Generating a List of Unique Words

by Allen Wyatt
(last updated October 15, 2016)

3

Isao wonders if there is a way to easily construct a list of all the unique words in a document. He doesn't need to know how many times each word appears; he just needs the list of unique words. In addition, uppercase and lowercase variations on the same word should count as the same word.

There is no built-in Word function or tool to do this. However, in VBA you can access the Words collection, which includes all the words in the document. With this in mind, you can create a macro that builds a sorted list of unique words in the document and then adds those words to the end of the document.

Sub UniqueWordList()
    Dim wList As New Collection
    Dim wrd
    Dim chkwrd
    Dim sTemp As String
    Dim k As Long

    For Each wrd In ActiveDocument.Range.Words
        sTemp = Trim(LCase(wrd))
        If sTemp >= "a" And sTemp <= "z" Then
            k = 0
            For Each chkwrd In wList
                k = k + 1
                If chkwrd = sTemp Then GoTo nw
                If chkwrd > sTemp Then
                    wList.Add Item:=sTemp, Before:=k
                    GoTo nw
                End If
            Next chkwrd
            wList.Add Item:=sTemp
        End If
nw:
    Next wrd

    sTemp = "There are " & ActiveDocument.Range.Words.Count & " words "
    sTemp = sTemp & "in the document, before this summary, but there "
    sTemp = sTemp & "are only " & wList.Count & " unique words."

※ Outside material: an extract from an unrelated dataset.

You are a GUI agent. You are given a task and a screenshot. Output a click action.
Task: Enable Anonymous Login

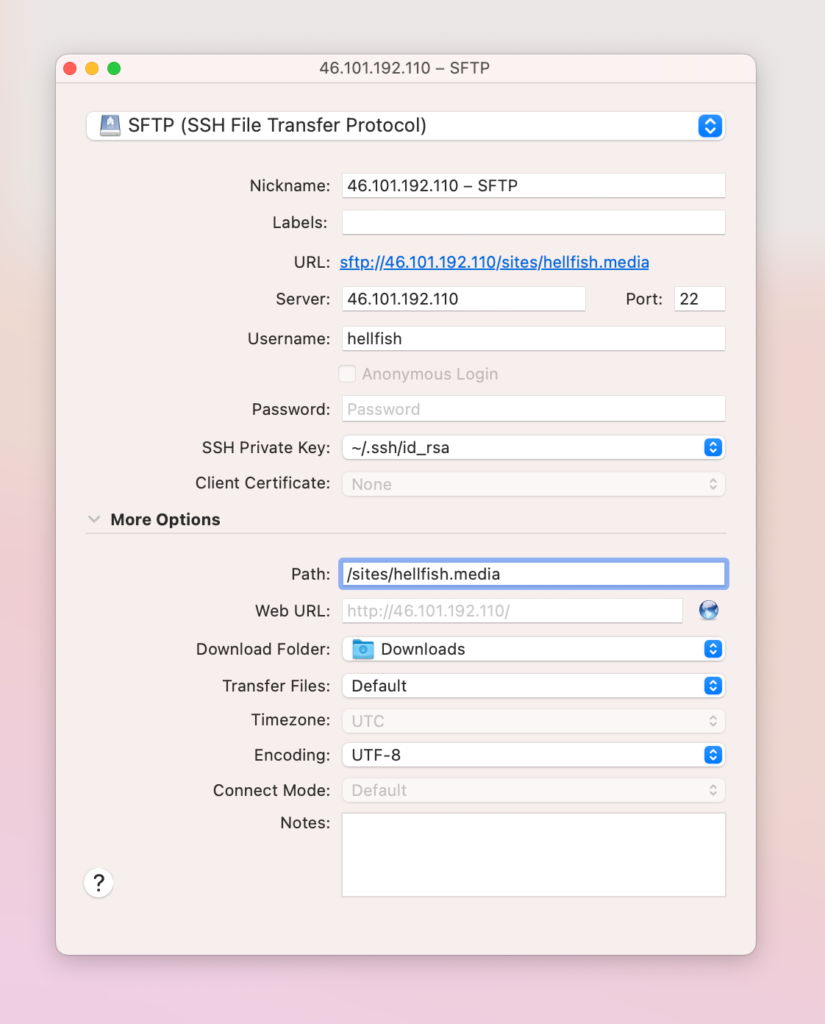[347, 373]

    ActiveDocument.Range.Select
    Selection.Collapse Direction:=wdCollapseEnd
    Selection.TypeText vbCrLf & sTemp & vbCrLf
    For Each chkwrd In wList
        Selection.TypeText chkwrd & vbCrLf
    Next chkwrd
End Sub

Note that each word in the document is extracted, converted to lowercase, and then added to the wList collection, in sorted order. Words are only added if they are alphabetic (thus, numbers are excluded, as is punctuation), and the macro pays no attention to the case of the words. You should also be aware that the macro only looks at words in the main body of the document. It does not include any words in places such as headers, footers, text boxes, or shapes.

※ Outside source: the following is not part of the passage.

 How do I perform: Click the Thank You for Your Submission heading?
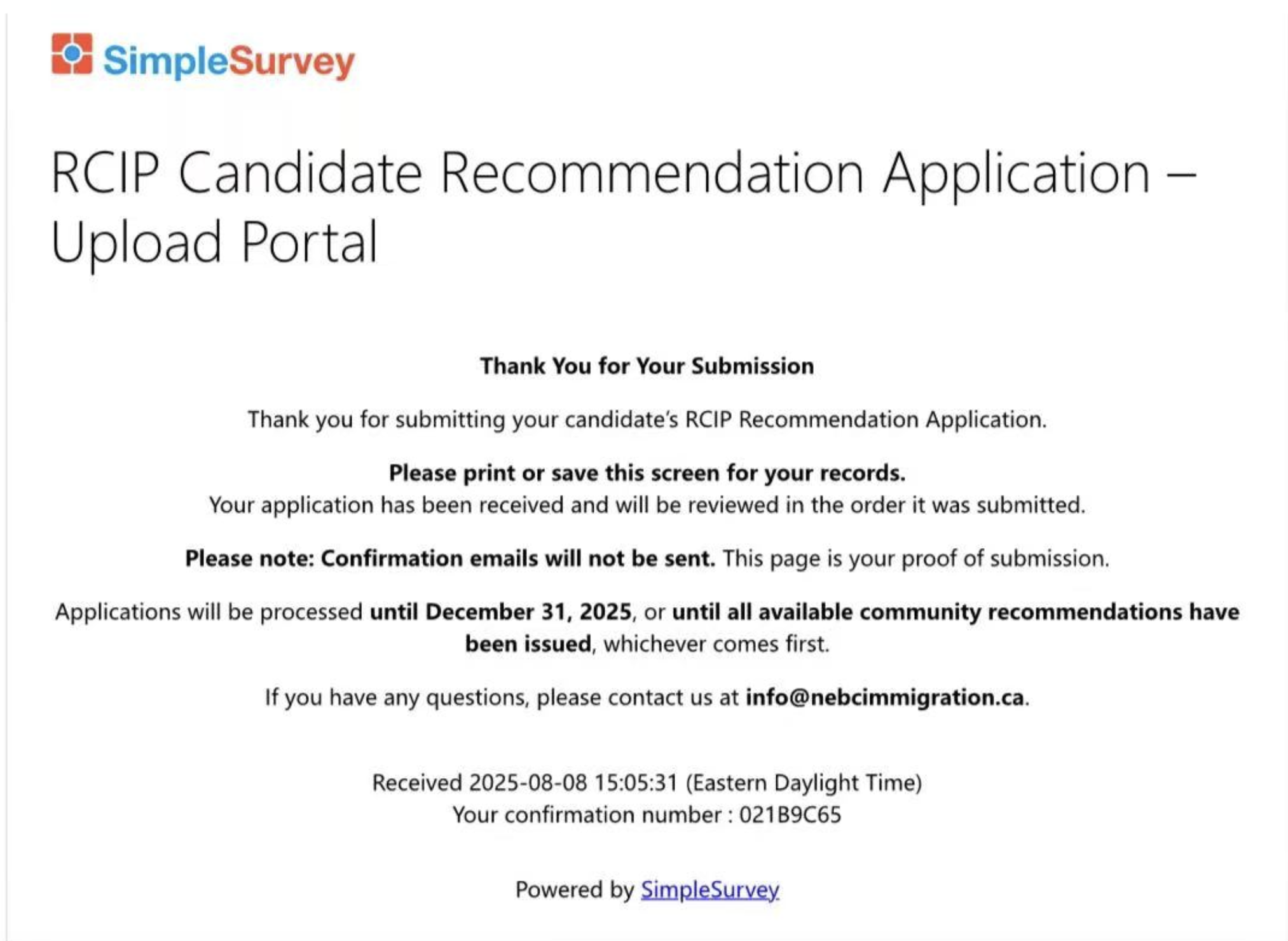[x=647, y=366]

The macro could easily be changed to allow for varying needs. For instance, you could have the macro stick the wordlist into a separate document instead of at the end of the current document. All you would need to do is to insert this line before the exiting line shown second here:

    sTemp = "There are " & ActiveDocument.Range.Words.Count & " words "
    sTemp = sTemp & "in " & ActiveDocument.Name & ", but there "
    sTemp = sTemp & "are only " & wList.Count & " unique words."

    Documents.Add
    ActiveDocument.Range.Select
    Selection.Collapse Direction:=wdCollapseEnd
    Selection.TypeText vbCrLf & sTemp & vbCrLf
    For Each chkwrd In wList
        Selection.TypeText chkwrd & vbCrLf
    Next chkwrd
End Sub

Note that there was only one substantive change in the macro: The addition of the "Documents.Add" method to create the new document for the summary.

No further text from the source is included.